Hacker News new | ask | show | jobs
by llampx 1986 days ago
Question for the pros: In doing some data engineering work, I found that creating temporary tables and dropping them after the run was much more performant and memory-efficient than using CTEs. No other change was made to the queries in the CTE, just putting them in a separate CREATE TABLE AS... script before the part that needed the calculations.

Why is this the case? Shouldn't CTEs be more efficient?

3 comments

Until postgres 12 (if you were using postgres) CTEs were an optimization fence. Where filters would not get pushed down into the CTE if they were only specified outside the CTE (but in fields from the CTE).

https://paquier.xyz/postgresql-2/postgres-12-with-materializ...

Well, filters won't get pushed down to previous CREATE TABLE either.
You already got a good response for postgres.

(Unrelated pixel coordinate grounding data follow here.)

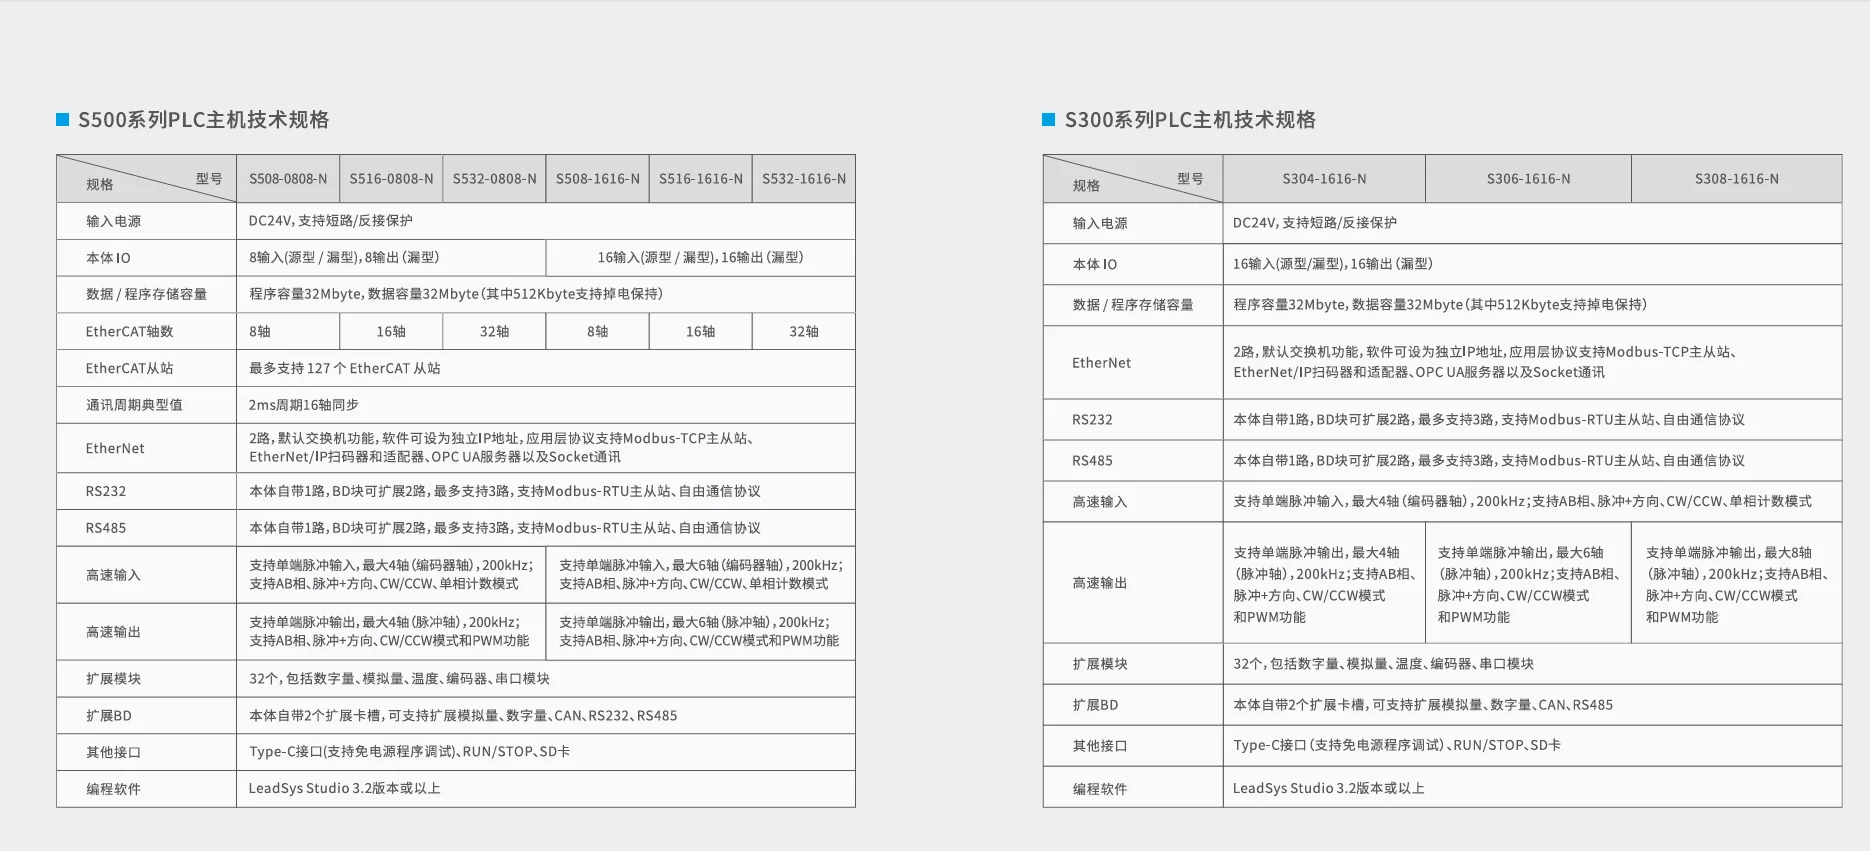The image size is (1870, 851).
Task: Click the blue square beside S500系列PLC主机技术规格
Action: [62, 120]
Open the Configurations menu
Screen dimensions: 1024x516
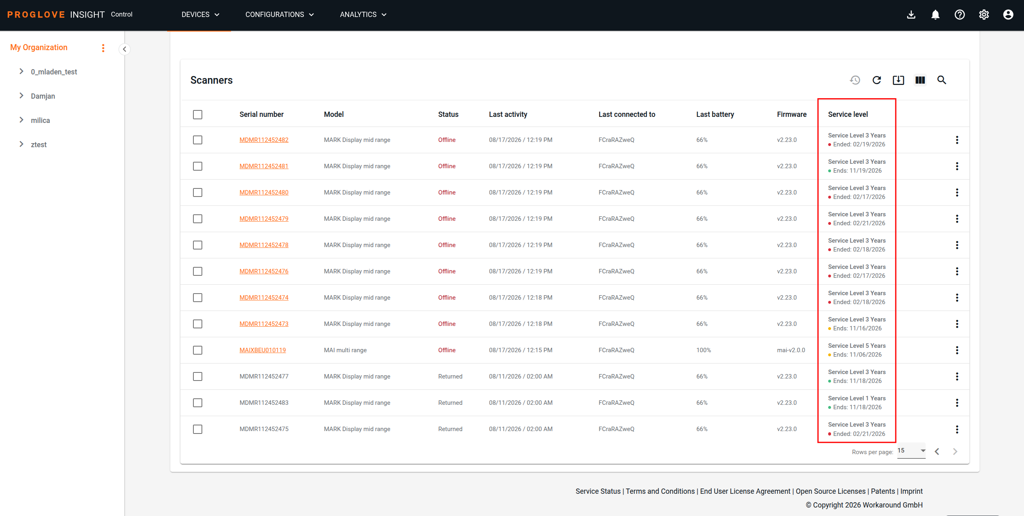pos(280,15)
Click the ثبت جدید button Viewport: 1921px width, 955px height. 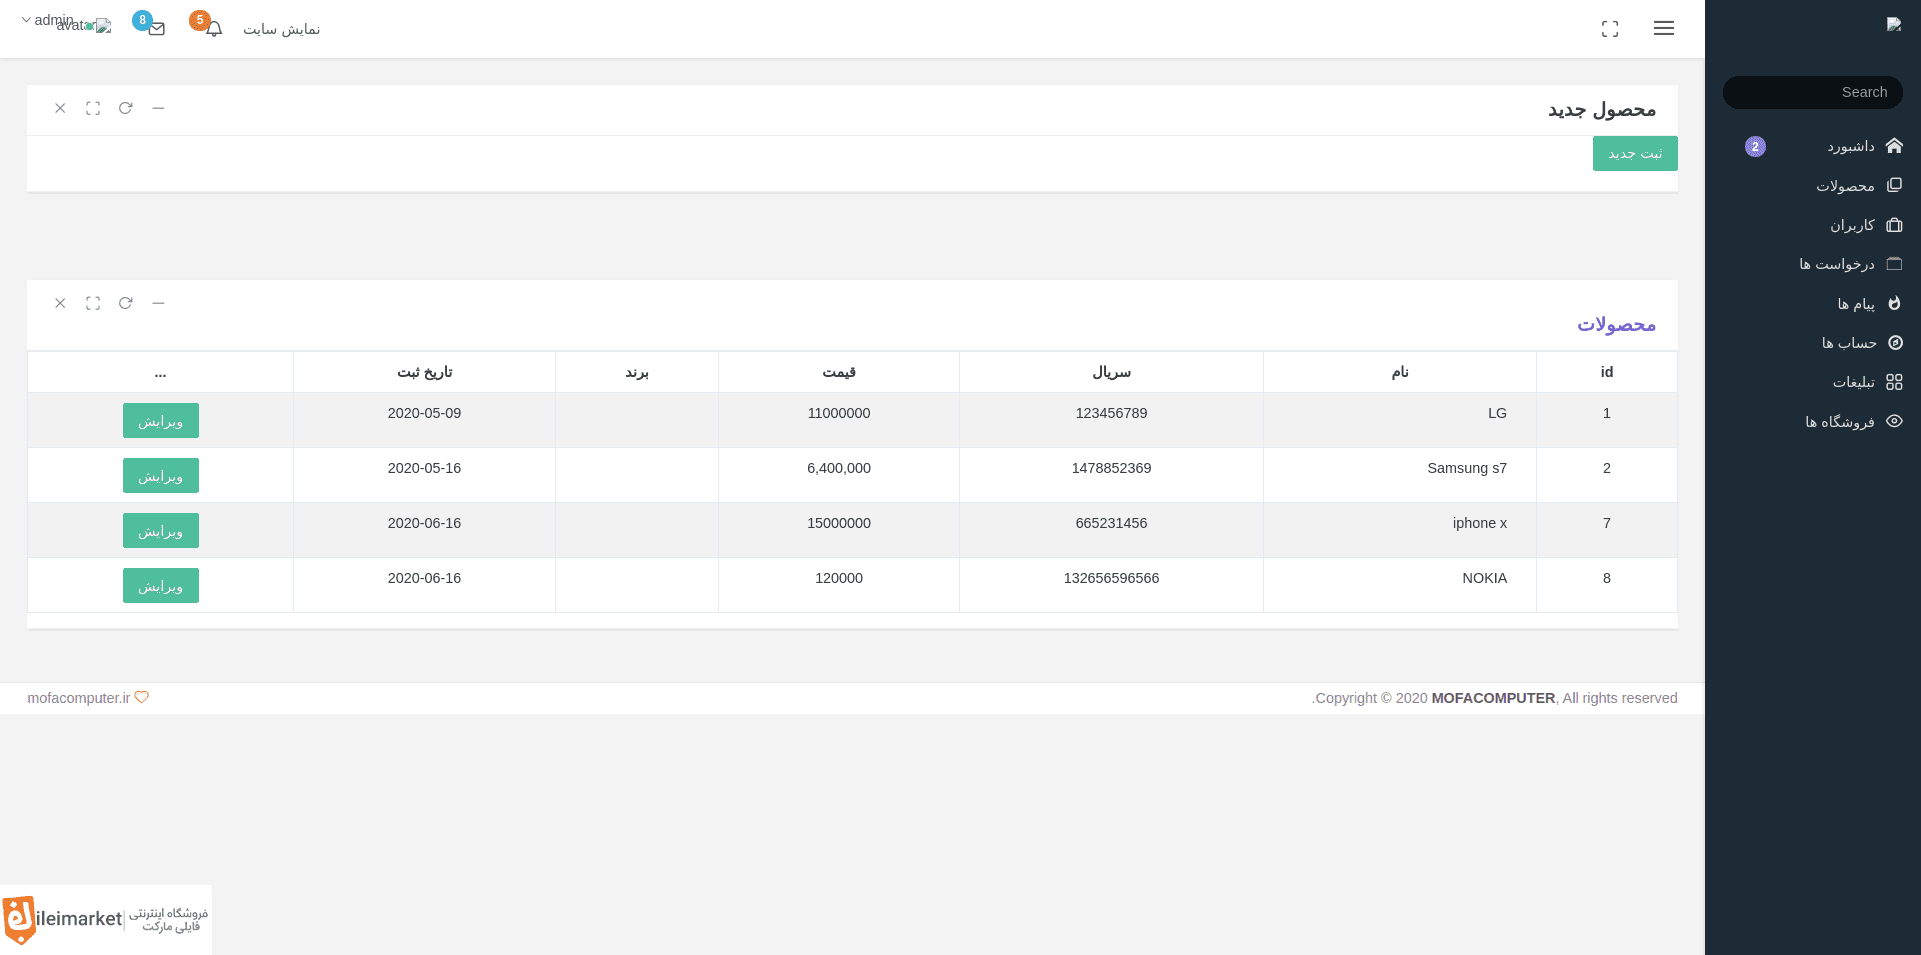(1635, 153)
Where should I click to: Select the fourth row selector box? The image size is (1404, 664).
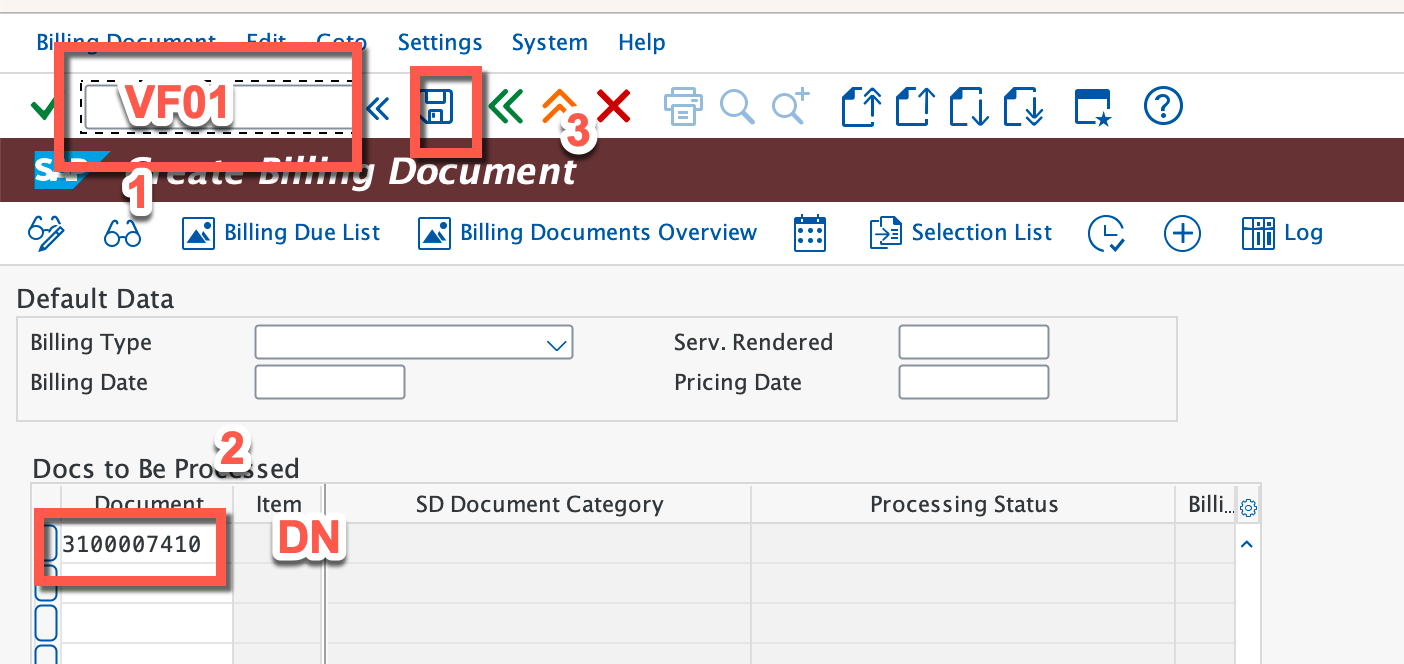tap(46, 654)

If you where speaking of MSSQL, it does treats non-recursive[1] CTE's as equivalent to to a view, and effectively inline it. So if things were faster with a temp table than a CTE it would mean that the query optimizer came up with a bad query plan. The most likely reason being that your query was complicated enough that you confused the cardinality estimator, so it ends up choosing really bad join types.

[1] Recursive queries in MSSQL are more complicated. They spool, but not necessarily all rows get spooled right away. So an infinite result recursive CTE does not necessarily fail. In any case predicate pushdown still occurs.

Really depends on query complexity. Keep in mind that creating a CTE doesn't really materialize any of the resulting steps' data, it's just a way to encapsulate logic. Chaining together complex CTEs is effectively the same as creating layers of views, which can also be a performance problem.

In the case of a temp table, you're likely intelligently (manually) going through the process of whittling down the data to only what you need and in the most efficient ways possible. Maybe you're filtering by date upfront, then by some other filter, removing as many rows as is possible as quickly as possible. With the CTE(s), it might be creating a list of many filters with a lot of joins in one step, and the optimizer may not understand which filters can remove the most rows the most easily.

> creating a CTE doesn't really materialize any of the resulting steps' data

Well, at least with PostgreSQL -- all CTEs were always materialized. It was optimized only in the version 12.